The sooner the founder learns to share his problems, the sooner he will get used to the cold shock of being questioned by an outsider, and the sooner he will be ready to take the necessary step of creating and installing a legally constituted body charged with ensuring continuity and perpetuation of the business: a working board of outside directors.

The business owner's managers and his advisors -- his accountant, his banker, his attorney -- are technicians. He needs them for his tactical planning and for facing battles at hand. But directors are essentially strategists. Their subject is the total trust of the business and where it's going, the fundamental risk judgments are always best made by competent, experienced risk-takers, the kind of people who should be on the board of the successful family-owned business, not Mom, Uncle Charlie, Rasputin the attorney, and maybe a couple of the kids.

What the founder -- and the business -- needs is the tested knowledge and experience of someone who is in the position to be able to confirm or challenge the risk judgments of the owner. Paid advisors have knowledge, but rarely are they in the position to start challenging the owner's judgments openly. They work for him after all. Their livelihood depends on his funds, his good will, and his continued blessing. Besides, the nature of their expertise and experience doesn't usually include the trade-offs and decisions of risk-taking. They are analyzers, not doers.
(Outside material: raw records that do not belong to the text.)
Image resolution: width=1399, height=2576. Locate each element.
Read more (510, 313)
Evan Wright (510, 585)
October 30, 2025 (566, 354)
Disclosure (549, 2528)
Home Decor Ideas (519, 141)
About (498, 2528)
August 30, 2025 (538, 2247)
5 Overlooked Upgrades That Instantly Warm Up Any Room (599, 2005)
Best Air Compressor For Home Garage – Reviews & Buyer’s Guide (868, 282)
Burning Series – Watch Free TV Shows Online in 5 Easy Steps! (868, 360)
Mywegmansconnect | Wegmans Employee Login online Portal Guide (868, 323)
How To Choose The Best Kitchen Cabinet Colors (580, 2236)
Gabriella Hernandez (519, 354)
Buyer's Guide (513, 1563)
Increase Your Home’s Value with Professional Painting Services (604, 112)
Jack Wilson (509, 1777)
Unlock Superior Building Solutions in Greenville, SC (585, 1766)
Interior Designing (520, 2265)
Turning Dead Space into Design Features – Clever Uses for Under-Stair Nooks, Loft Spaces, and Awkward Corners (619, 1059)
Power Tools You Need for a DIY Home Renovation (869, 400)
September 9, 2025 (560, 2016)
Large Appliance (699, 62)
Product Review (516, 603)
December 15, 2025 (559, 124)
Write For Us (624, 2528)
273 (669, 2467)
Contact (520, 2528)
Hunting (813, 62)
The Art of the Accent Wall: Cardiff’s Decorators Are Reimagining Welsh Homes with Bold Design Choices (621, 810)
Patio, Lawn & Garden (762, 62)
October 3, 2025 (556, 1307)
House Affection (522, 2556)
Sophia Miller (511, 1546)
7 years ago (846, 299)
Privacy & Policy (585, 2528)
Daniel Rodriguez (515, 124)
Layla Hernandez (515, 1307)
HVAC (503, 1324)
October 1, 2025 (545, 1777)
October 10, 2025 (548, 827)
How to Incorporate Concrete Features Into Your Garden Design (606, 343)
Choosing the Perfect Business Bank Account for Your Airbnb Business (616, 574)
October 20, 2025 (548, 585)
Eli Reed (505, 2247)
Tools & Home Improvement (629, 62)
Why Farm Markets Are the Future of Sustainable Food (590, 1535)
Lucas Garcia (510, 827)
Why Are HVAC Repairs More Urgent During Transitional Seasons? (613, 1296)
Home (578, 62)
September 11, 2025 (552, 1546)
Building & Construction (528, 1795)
This is no easy role. It's one thing to give an owner-manager advice on, say, cash flow management, and an entirely different thing to understand and help a man whose personal limits are often the limits he imposes on the company, and whose age increasingly becomes a factor in his decision making.
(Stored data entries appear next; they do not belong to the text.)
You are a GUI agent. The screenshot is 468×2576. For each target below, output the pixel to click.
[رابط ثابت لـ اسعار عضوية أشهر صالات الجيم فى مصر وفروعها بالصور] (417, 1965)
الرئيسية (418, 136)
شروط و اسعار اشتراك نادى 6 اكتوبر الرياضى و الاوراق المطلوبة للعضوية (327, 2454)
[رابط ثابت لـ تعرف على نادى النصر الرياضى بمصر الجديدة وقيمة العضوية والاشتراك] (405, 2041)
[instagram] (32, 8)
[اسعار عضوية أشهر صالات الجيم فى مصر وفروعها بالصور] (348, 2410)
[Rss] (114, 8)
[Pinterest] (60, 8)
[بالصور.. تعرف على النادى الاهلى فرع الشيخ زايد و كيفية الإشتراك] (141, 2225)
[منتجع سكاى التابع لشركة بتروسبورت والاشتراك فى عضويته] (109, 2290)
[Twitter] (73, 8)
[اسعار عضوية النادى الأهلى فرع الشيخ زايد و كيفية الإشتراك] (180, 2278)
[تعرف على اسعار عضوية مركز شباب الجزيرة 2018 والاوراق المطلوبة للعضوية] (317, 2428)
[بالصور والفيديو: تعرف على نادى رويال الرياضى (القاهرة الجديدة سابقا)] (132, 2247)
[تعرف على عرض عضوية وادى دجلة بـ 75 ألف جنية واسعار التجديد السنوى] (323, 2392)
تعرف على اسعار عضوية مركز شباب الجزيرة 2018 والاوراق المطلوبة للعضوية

The risk-taking peer has been through all that. He understands. And he's not about to be intimidated by the owner-manager's flak. His help is absolutely necessary if the one-man show the founder has built is to be successfully perpetuated in the next generation. He can help answer the serious questions in a way acceptable to all involved: the multiple owners, managers and even people outside the company. Which of the available heirs should be successor? Is it fair to make such a choice? Is it equitable? Who will judge the qualities and abilities of the potential heir? Mother? Dad? The sequence of birth, accident of sex, pressure from a spouse? What if the heir doesn't want the job?
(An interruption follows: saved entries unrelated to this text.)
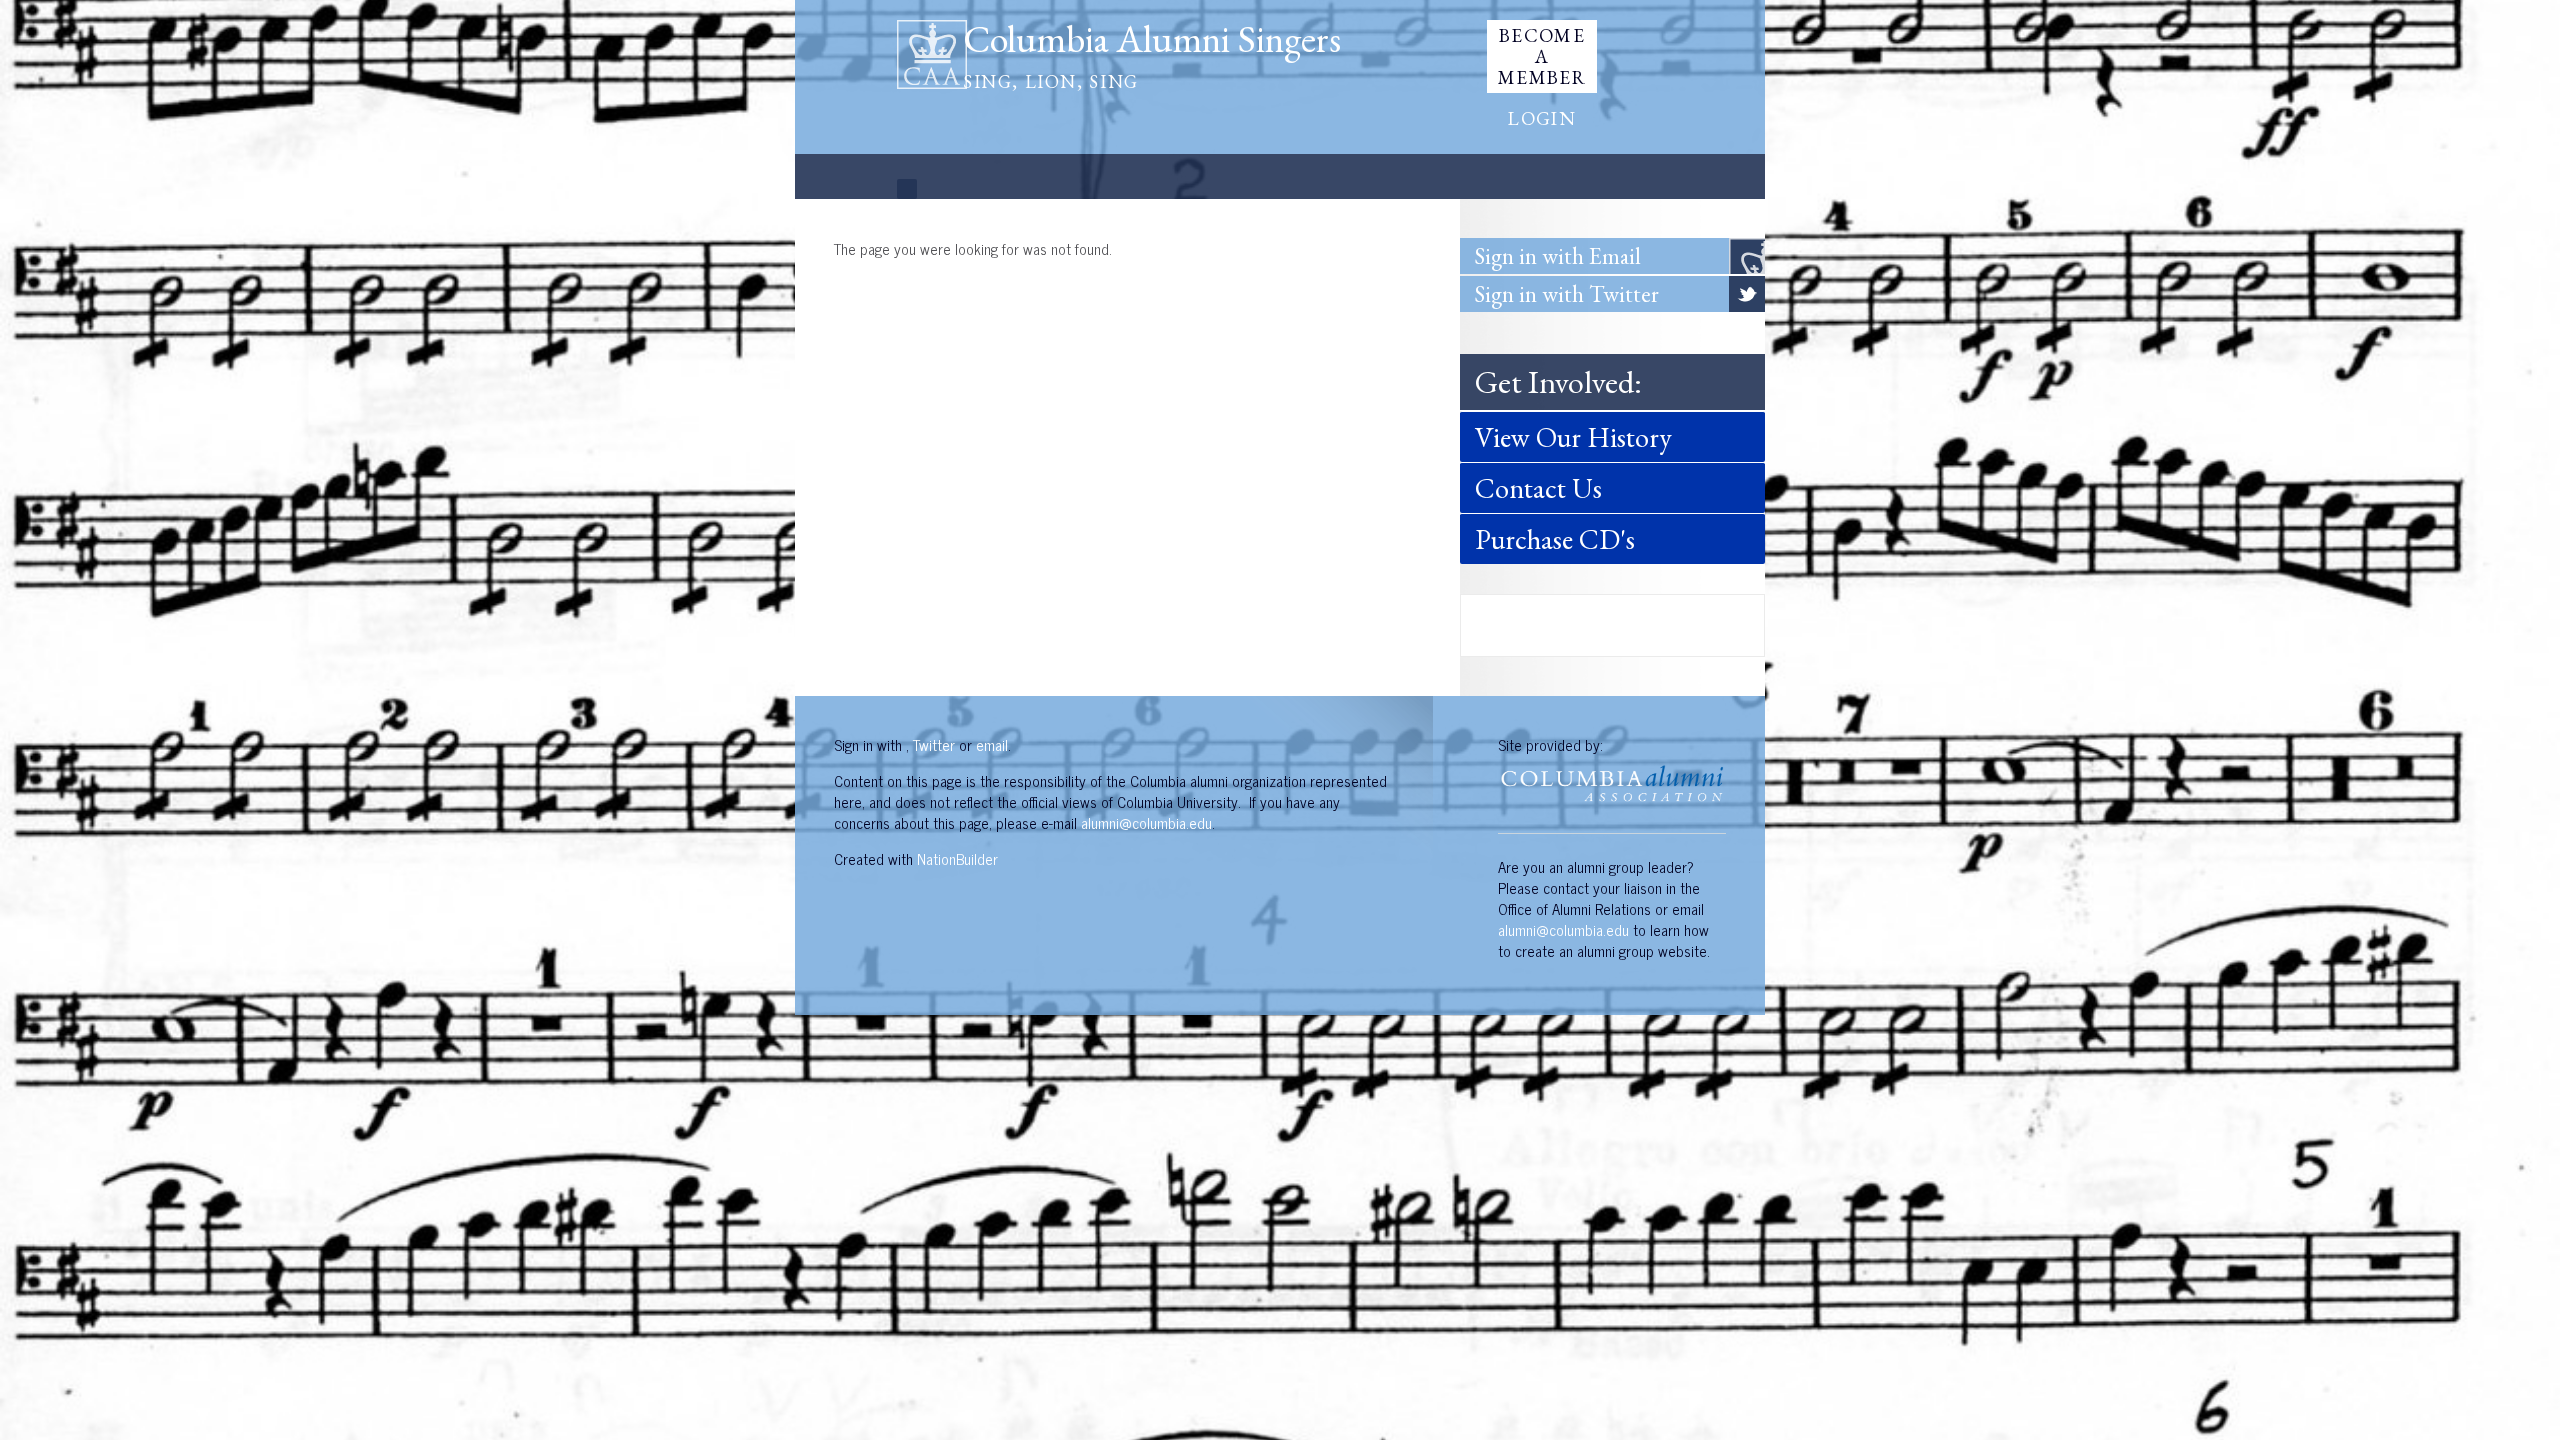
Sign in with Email (1558, 256)
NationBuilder (957, 858)
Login (1542, 118)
A board of risk-taking peers, assuming some longevity and continuity, can serve as a judging body, watching and evaluating the potential successor and succession plan. Even the choice of a competent successor presumes the transfer of ownership will occur over a reasonable time. But there's nobody less objective about the time remaining, in general, than the business owner himself. A working board of outside directors, because they can see through smoke screens, can force the owner-manager to give due consideration to that decision on his own. The successful perpetuation of a family-owned business requires the founder's acceptance of need for growth, his adaptation to the fact of change, and his preparation of his management team for the next generation. It requires, too, the judgment, understanding and objectivity of committed and compassionate overseers -- outside directors.

The formula for recasting the one-man show isn't all that complex. It requires dedication, confidence, and a willingness to be open to the ideas of others. It also requires as early a start as possible.